▸ **HOW TO COMPLETE THIS TASK**
Write out again the lines from the line with "You are a computer-use" up to and including the line with "Screen dimensions: 323x162", exactly as they stand below, and skip any picture.

[DATA Boundary: Start]

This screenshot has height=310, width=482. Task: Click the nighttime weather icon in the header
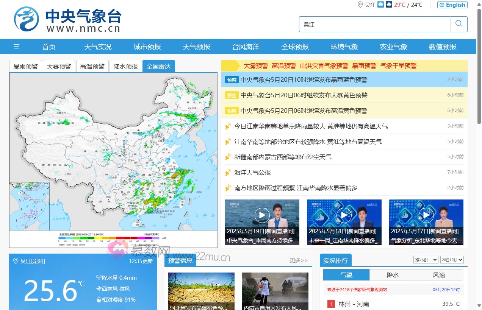pos(389,5)
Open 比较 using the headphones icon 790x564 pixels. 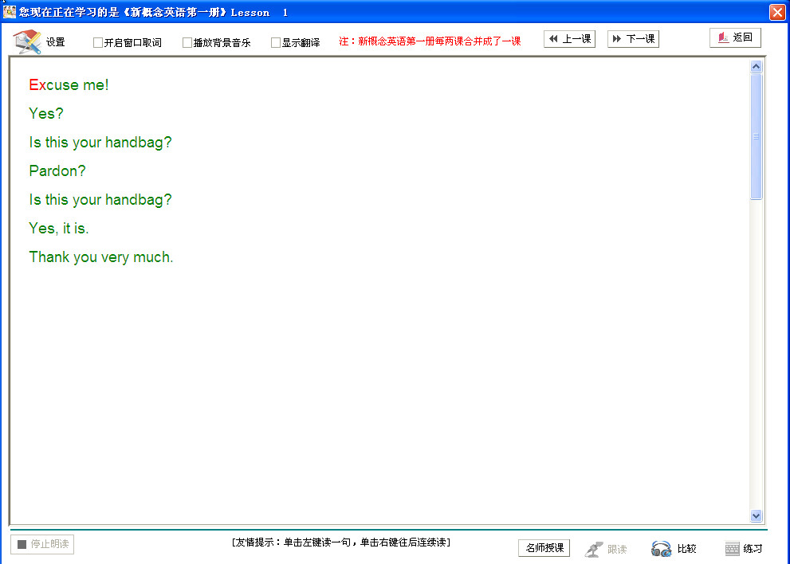659,548
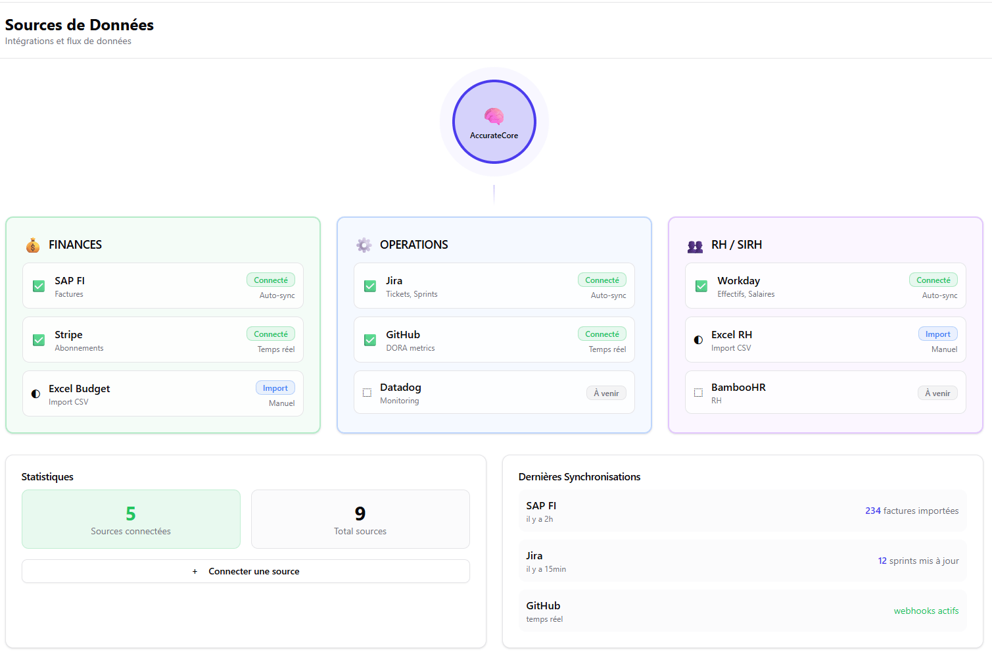The height and width of the screenshot is (656, 992).
Task: Open the webhooks actifs link for GitHub
Action: click(926, 611)
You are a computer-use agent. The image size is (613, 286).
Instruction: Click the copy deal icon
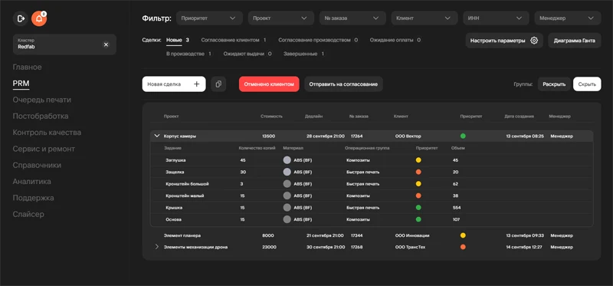[218, 84]
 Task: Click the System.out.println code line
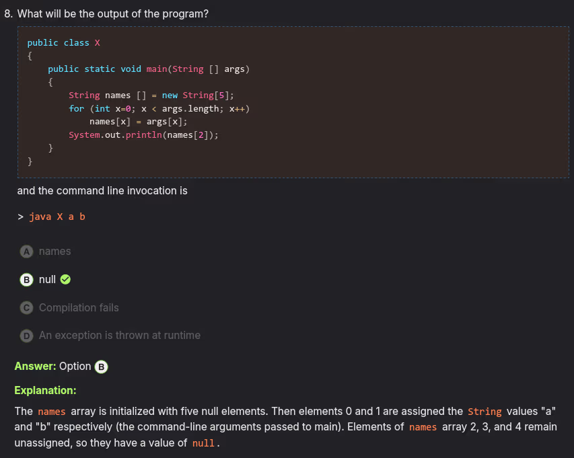[143, 135]
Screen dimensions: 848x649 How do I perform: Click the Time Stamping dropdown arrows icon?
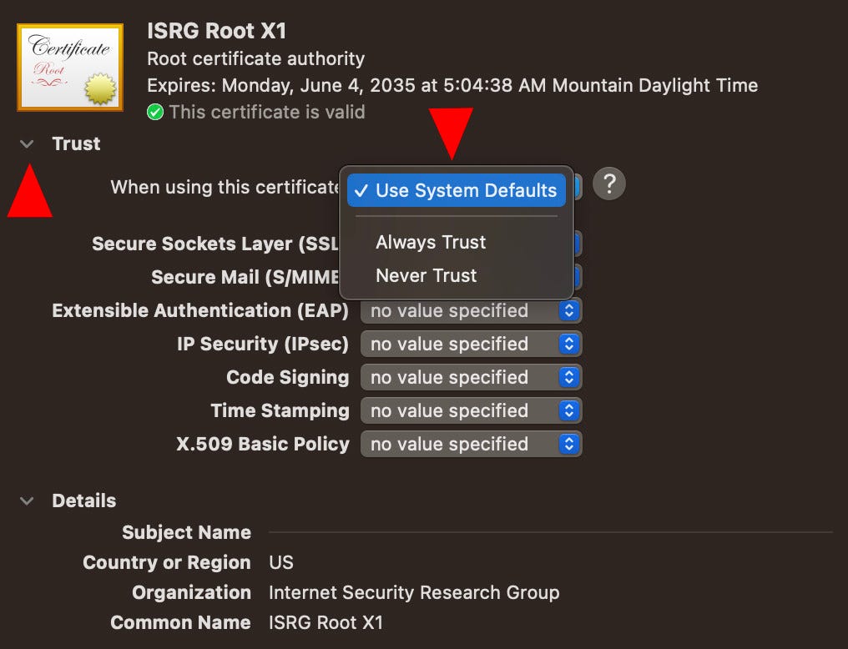pos(568,410)
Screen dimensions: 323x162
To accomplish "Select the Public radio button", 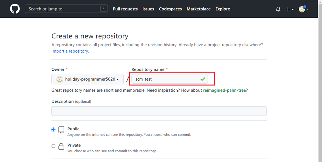I will (53, 129).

[DATA Boundary: End]

▸ **SOLUTION TO THE PROBLEM**
You are a computer-use agent. The image size is (613, 286).
Instruction: Click the copy deal icon
[218, 84]
 Task: Click the System.out.println code line
[143, 135]
Screen dimensions: 848x649 How do I perform: Click the Time Stamping dropdown arrows icon?
pos(568,410)
Screen dimensions: 323x162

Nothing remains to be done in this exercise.